** SUPPLIED INFORMATION follows **

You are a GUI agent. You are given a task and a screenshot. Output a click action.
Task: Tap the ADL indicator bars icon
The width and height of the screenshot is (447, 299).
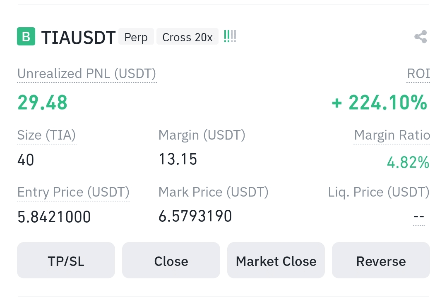click(230, 37)
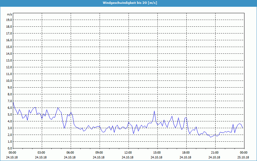This screenshot has height=161, width=257.
Task: Select the 09:00 time axis label
Action: [x=99, y=153]
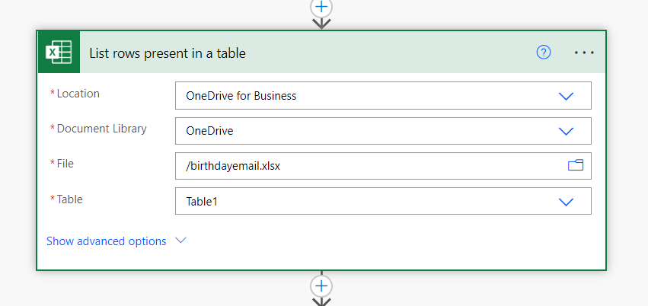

** End of SUPPLIED INFORMATION **

▶ **YOUR ASSIGNMENT**
Output exactly the lines from the line containing "The width and" through the last line of the records, both included, and leave out every picture.

▶ **TASK RESULT**
The width and height of the screenshot is (447, 299).
click(230, 37)
This screenshot has height=161, width=257.
Task: Select the 09:00 time axis label
Action: [x=99, y=153]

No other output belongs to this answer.